This business briefing sets out how a business should respond when one of its employees requests time off work to deal with a situation affecting a dependant.
When can an employee request time off? Employees are entitled to take a reasonable amount of unpaid time off work when it is necessary to deal with certain unexpected or sudden events affecting a dependant. This right is available to all employees, irrespective of:
- Their length of service
- Whether they work full-time or part-time, or
- Whether they are employed on a permanent, temporary or fixed-term basis
Employees have the right to take a reasonable amount of time off in the following situations:
- To provide assistance if a dependant falls ill, gives birth, is injured or assaulted. An illness or injury does not have to be serious or life threatening to be covered
- To make care arrangements for the provision of care for a dependant who is ill or injured (for example, taking a sick child to stay with relatives)
- If a dependant dies. In these circumstances, unpaid time off is intended to enable an employee to deal with practical matters required as a result of a death (for example, arranging and attending a funeral). This should not be confused with compassionate leave, which the business may deal with separately
- To deal with the unexpected disruption, termination or breakdown of arrangements for the care of a dependant (for example, to make alternative arrangements if a child’s nanny is ill); or
- To deal with an unexpected incident involving a child during school hours
Businesses can also decide to allow employees’ unpaid time off in situations other than those listed above (for example, if their central heating system breaks down).
Who is a dependant? A spouse, civil partner, child or parent (but not grandparent) of the employee. A person who lives in the same household as the employee (excluding tenants, lodgers and boarders). Anyone who reasonably relies on the employee:
- To make arrangements for care to be provided if their existing arrangements are unexpectedly disrupted or terminated
- Because they have fallen ill, given birth, been injured or assaulted, or
- To make arrangements for care to be provided because they are ill or injured
What is a “reasonable” amount of time off? This will always depend on the nature of the incident and the employee’s individual circumstances. However, in the vast majority of cases, it is unlikely that an employee should reasonably require more than a few hours or, at most, one or possibly two days to deal with an incident affecting a dependant. Unpaid time off for dependants is intended to be a short-term solution to deal with an immediate crisis. The business should discuss alternative arrangements with the employee (for example, taking annual leave or temporary flexible working arrangements), if the situation affecting their dependant is likely to require more time to resolve.

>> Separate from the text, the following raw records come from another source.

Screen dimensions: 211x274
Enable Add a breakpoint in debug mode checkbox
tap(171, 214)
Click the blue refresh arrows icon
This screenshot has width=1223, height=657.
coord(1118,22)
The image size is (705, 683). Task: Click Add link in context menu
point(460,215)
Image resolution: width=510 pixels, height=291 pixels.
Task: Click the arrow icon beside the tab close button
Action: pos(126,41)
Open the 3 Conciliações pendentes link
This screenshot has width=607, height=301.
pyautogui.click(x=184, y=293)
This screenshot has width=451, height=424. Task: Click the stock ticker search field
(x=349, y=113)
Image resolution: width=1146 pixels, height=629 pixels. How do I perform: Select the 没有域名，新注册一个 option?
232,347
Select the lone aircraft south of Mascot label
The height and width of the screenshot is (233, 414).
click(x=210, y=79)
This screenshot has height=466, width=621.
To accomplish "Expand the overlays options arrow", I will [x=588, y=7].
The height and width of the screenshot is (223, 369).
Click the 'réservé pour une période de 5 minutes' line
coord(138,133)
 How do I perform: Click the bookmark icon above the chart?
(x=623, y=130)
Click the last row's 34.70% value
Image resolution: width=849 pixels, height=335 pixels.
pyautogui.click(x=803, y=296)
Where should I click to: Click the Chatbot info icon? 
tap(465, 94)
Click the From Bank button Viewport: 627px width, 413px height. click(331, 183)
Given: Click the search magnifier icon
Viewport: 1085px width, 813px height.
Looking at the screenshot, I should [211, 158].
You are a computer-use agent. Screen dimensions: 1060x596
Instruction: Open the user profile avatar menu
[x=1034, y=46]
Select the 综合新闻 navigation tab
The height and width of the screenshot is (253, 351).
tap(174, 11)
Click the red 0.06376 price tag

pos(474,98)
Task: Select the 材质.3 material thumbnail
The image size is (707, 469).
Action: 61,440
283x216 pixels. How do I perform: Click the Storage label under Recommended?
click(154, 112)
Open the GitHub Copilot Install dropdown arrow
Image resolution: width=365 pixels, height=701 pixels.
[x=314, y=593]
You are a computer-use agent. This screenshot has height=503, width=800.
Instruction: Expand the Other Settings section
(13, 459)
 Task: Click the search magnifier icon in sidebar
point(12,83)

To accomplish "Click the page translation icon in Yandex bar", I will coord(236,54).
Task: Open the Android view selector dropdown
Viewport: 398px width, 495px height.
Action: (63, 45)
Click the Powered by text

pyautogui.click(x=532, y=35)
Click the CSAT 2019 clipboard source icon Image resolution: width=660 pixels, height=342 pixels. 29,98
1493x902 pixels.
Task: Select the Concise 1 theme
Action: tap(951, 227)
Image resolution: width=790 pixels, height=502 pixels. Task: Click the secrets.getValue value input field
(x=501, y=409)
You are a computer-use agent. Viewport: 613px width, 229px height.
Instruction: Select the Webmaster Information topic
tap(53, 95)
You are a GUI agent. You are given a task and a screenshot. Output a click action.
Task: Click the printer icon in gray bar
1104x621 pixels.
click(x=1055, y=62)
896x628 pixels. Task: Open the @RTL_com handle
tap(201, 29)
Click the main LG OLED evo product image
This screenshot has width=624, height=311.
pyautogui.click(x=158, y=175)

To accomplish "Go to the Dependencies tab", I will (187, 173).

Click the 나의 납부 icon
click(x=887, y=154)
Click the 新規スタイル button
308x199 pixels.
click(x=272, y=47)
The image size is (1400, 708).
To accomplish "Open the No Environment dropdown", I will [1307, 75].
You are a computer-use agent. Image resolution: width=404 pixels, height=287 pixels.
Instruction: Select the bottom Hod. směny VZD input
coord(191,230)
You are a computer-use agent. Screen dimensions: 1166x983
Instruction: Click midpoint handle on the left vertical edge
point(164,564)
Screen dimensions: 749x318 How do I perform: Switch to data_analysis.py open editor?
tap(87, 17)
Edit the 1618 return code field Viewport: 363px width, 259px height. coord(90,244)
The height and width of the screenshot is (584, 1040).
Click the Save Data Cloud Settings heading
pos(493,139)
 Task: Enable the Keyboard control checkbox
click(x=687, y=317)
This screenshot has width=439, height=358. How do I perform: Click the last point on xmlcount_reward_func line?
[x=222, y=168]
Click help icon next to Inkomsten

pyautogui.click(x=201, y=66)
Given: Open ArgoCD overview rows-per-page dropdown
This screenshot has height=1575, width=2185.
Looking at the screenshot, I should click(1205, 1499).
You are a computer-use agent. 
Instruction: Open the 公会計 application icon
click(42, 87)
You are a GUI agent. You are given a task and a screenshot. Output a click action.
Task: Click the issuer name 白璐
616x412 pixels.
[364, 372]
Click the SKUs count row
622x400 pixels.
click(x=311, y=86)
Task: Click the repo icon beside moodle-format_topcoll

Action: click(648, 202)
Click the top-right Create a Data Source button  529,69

What obligations do employees have? Unless it is impossible for them to do so until they return to work, employees will only be entitled to take time off to care for a dependant if they inform the business:
- As soon as possible of the reason for their absence
- How long they expect to be away from work
Penalties: If an employment tribunal finds that an employee has been refused permission to take time off, or was subjected to a detriment for taking it (or seeking to take it), the tribunal can award compensation to the employee. If the tribunal decides that the employee has been unfairly dismissed for taking time off to look after a dependant, it can order the business to:
- Re-employ the dismissed employee on new terms with no loss of continuity of employment (re-engagement)
- Re-employ the dismissed employee on the same terms of employment with no loss of continuity of employment (reinstatement), or
- Pay compensation
Practical steps for businesses to take: Implement a clearly worded policy setting out the circumstances in which employees can take time off to care for their dependants and any evidence the business may require. Set out the notification procedures that employees must follow in the policy. Stipulate the penalties for abusing the right and for failing to follow the notification procedures in the policy. Explicitly state in your disciplinary procedure that abuse or breach of the policy will result in disciplinary proceedings being instigated. Publicise the policy so that employees cannot claim they were unaware of their obligations. Signpost other rights that employees may have which may be more appropriate (for example, parental leave).
The content of this Business Briefing is for information only and does not constitute legal advice. It states the law as at October 2014. We recommend that specific professional advice is obtained on any particular matter. We do not accept responsibility for any loss arising as a result of the use of the information contained in this briefing.